Der Geburtstag des schwedischen Regisseurs jährt sich am 14. Juli zum 100. Mal. Sein Vermächtnis ist so unermesslich wie die Mythen über ihn zahlreich. Sein Leben widmete er der Arbeit und dem produktiven Ringen mit den inneren Dämonen.

NZZ

Kaum ein Künstler hat die Unzulänglichkeiten des eigenen Charakters, seine Obsessionen, Passionen und Ängste gegenüber dem Leben so kraftvoll in Bilder gebannt wie Ingmar Bergman. Bei ihm wird das pralle Menschsein in der Faust geballt und mit unerbittlicher Gewalt auf den Zuschauer geworfen, von dem es als Frage abprallt. Kein Begriff konnte zu gross sein, um nicht in Angriff genommen zu werden. Es waren die existenziellen Relikte aus Bergmans Erziehung, die er in seiner Autobiografie «Laterna Magica» benennt: Sünde, Bekenntnis, Strafe, Vergebung und Gnade. Wenn der Satz des Filmkritikers Michael Althen stimmt, dass man «ins Kino geht, um das Leben zu lernen», ist Bergman dessen allergrösster Lehrmeister.

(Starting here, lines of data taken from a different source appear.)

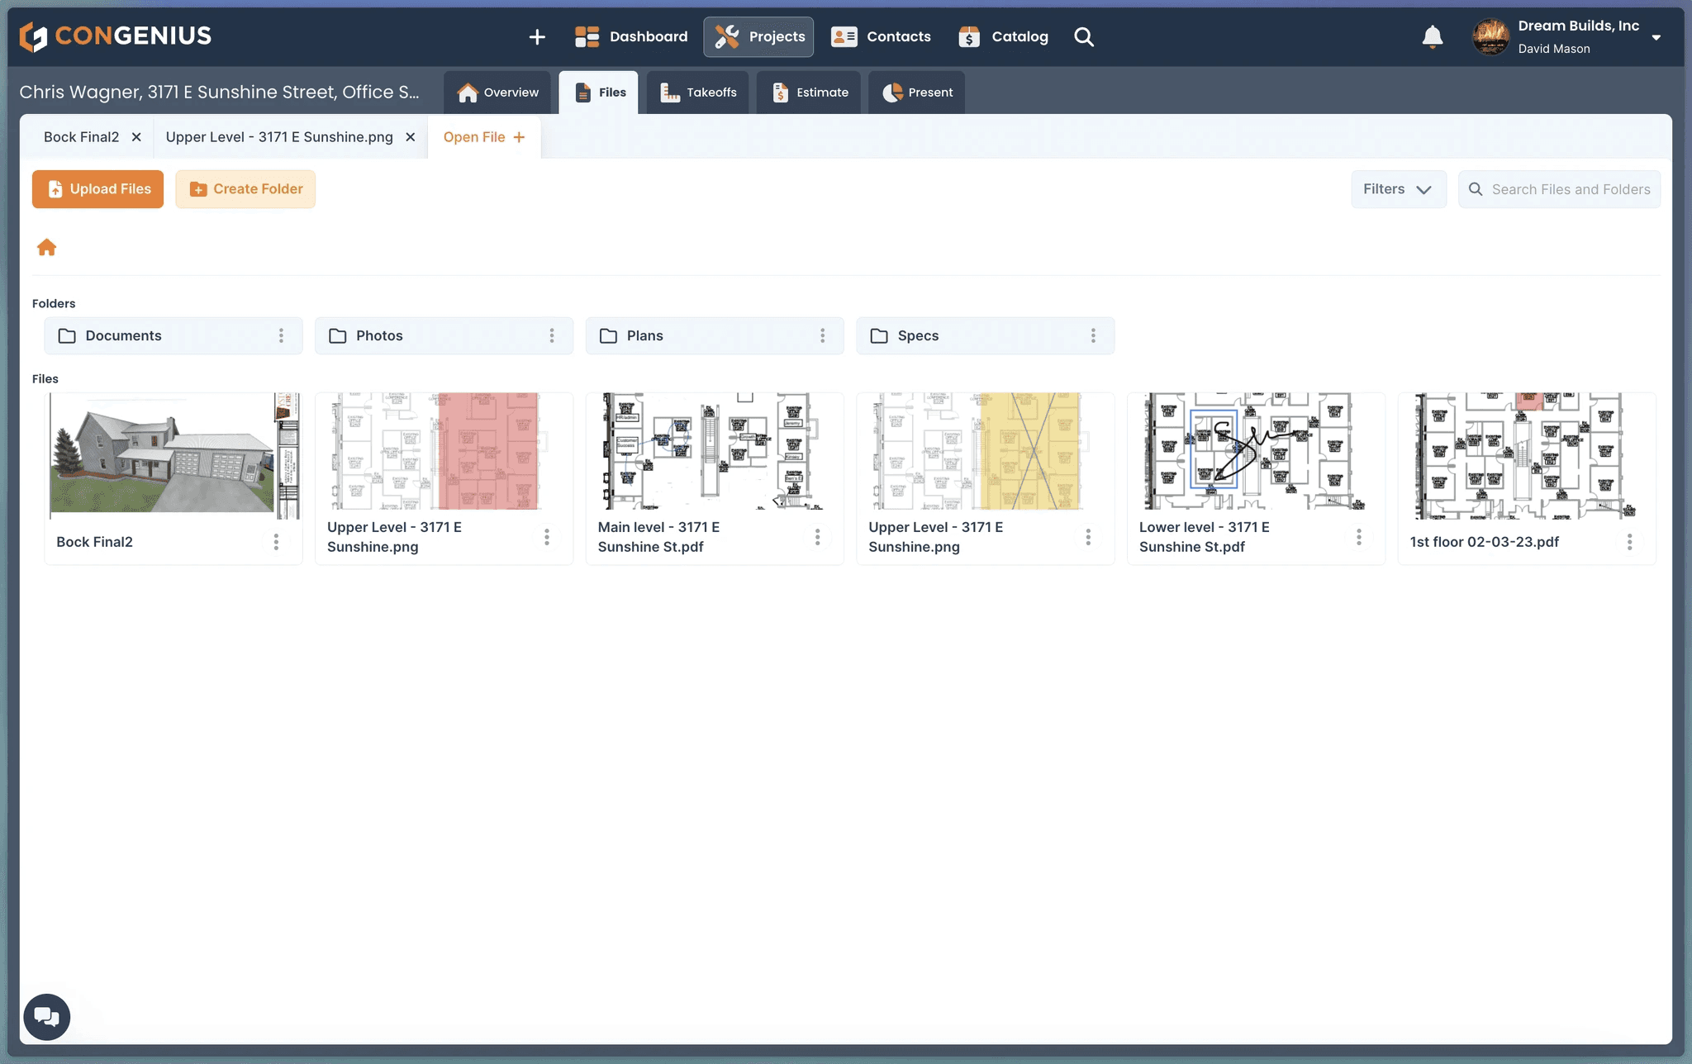1692x1064 pixels.
Task: Open the chat support bubble icon
Action: point(47,1017)
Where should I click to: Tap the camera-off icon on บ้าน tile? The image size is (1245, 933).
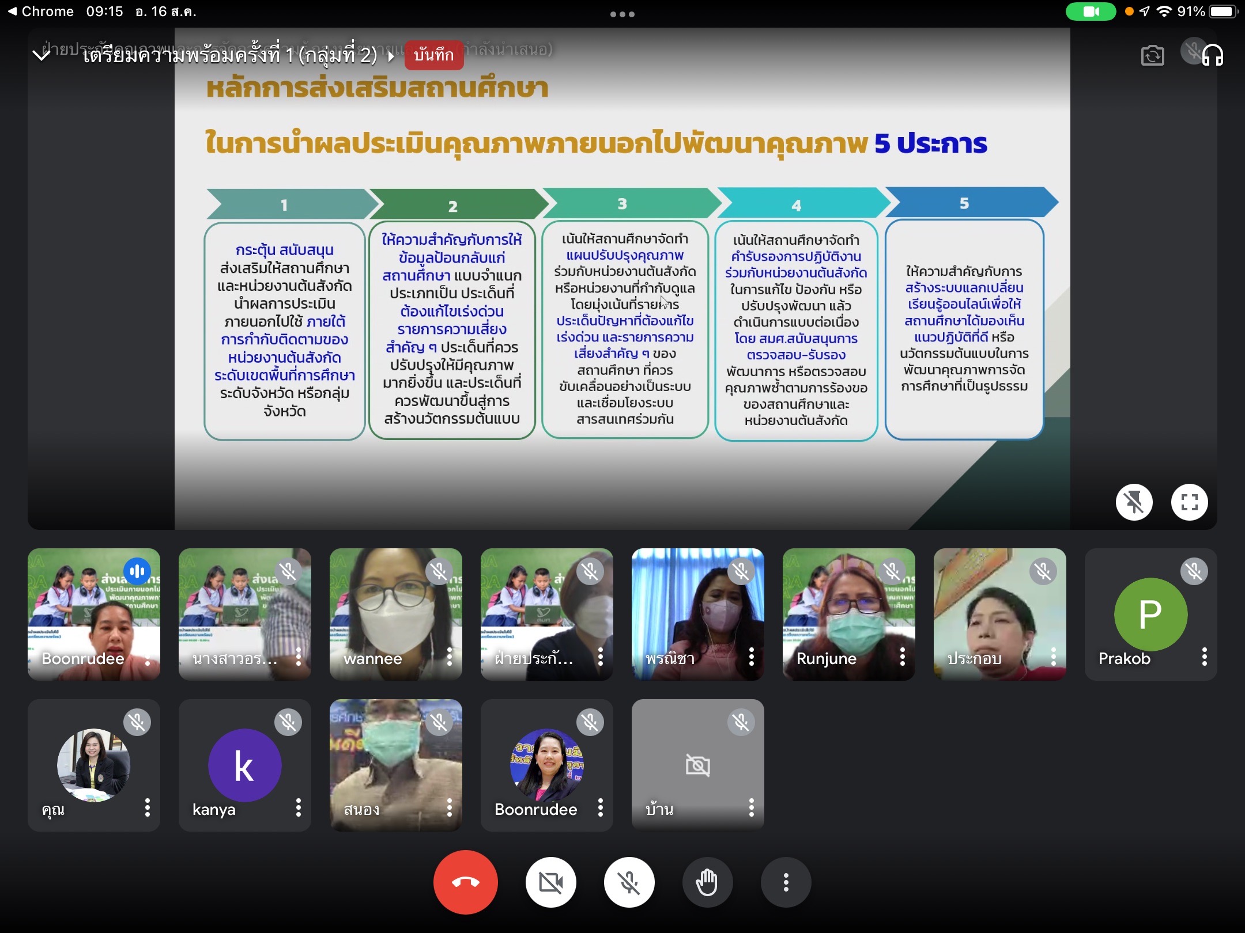point(697,765)
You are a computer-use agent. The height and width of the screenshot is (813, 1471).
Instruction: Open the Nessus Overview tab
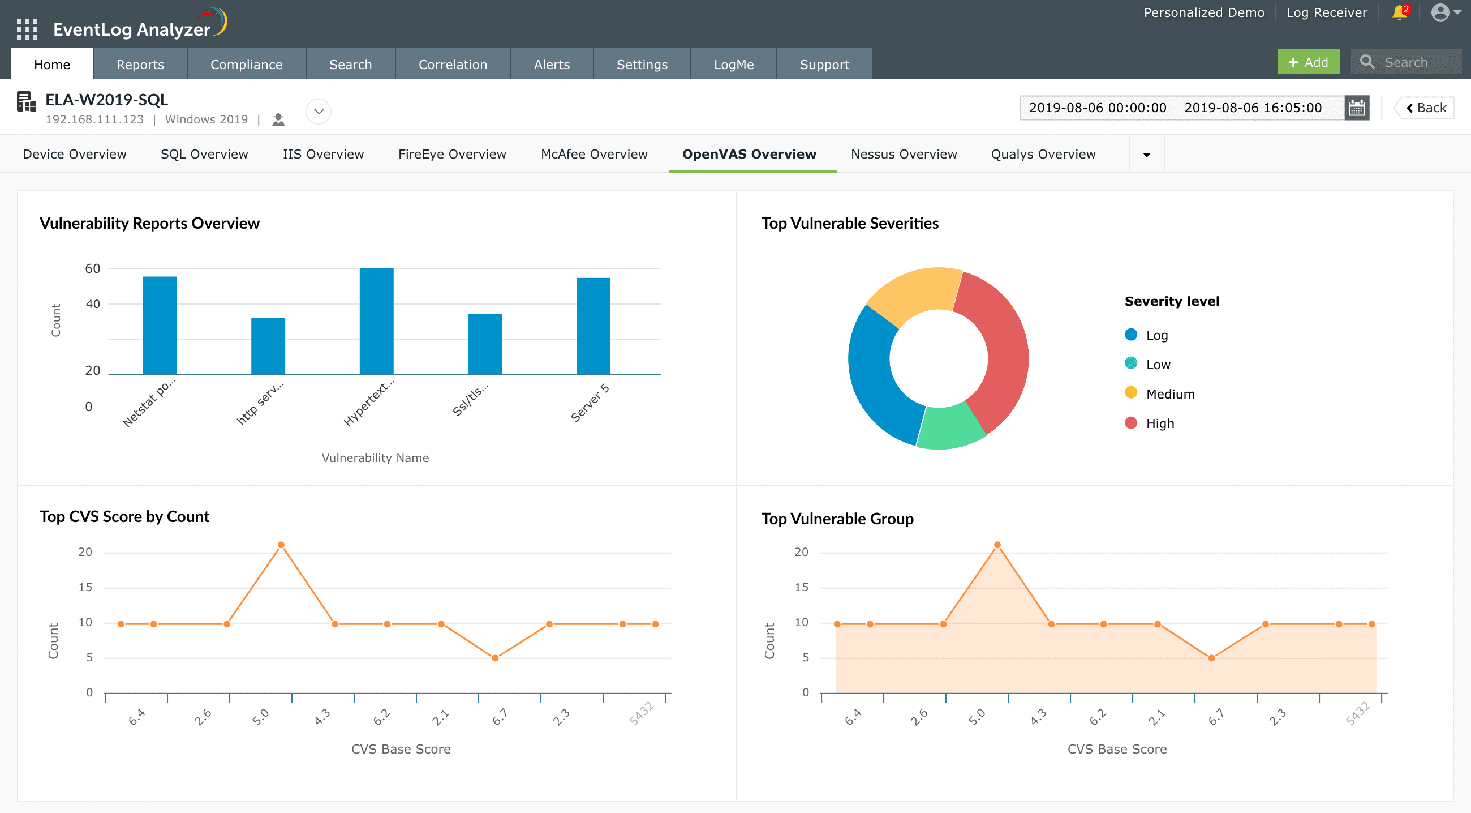coord(903,154)
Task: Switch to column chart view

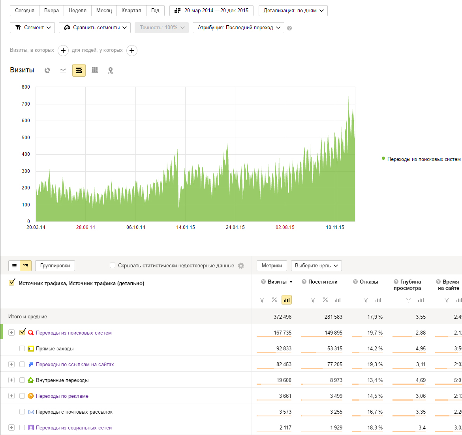Action: (95, 70)
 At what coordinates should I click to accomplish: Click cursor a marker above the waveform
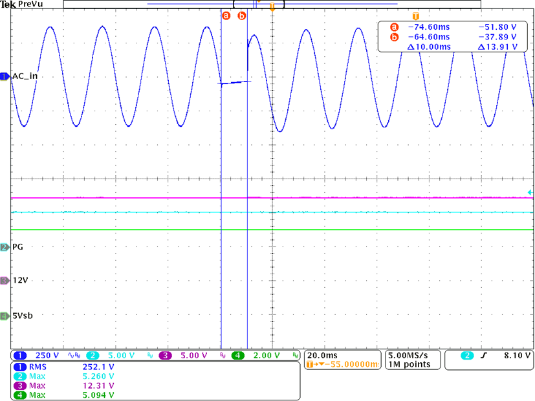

Denn wer meint, er könne die Seelenregungen des Menschen so einfach begreifen, wird angesichts der Filme von Bergman einsehen müssen, wie kläglich er scheitert. Man blickt fragend auf die Leinwand wie in einen Spiegel, doch zurück schaut eine unergründliche Maske ohne Antworten. Finale Gewissheiten existieren im Werk des schwedischen Regisseurs nicht, weder aus inhaltlicher noch aus ästhetischer oder psychologischer Perspektive. Bergmans Vermächtnis ist gewaltig und vielschichtig; es wurzelt, da er seine Drehbücher selbst fast ausnahmslos als Dramen verfasste, tief im Fundus europäischer Theatertradition. Seine rund fünfzig Spielfilme für Kino und Fernsehen waren nach eigener Aussage seine aufregenden Geliebten, während das Theater mit den über hundert Inszenierungen ihn als treue Gattin begleitete.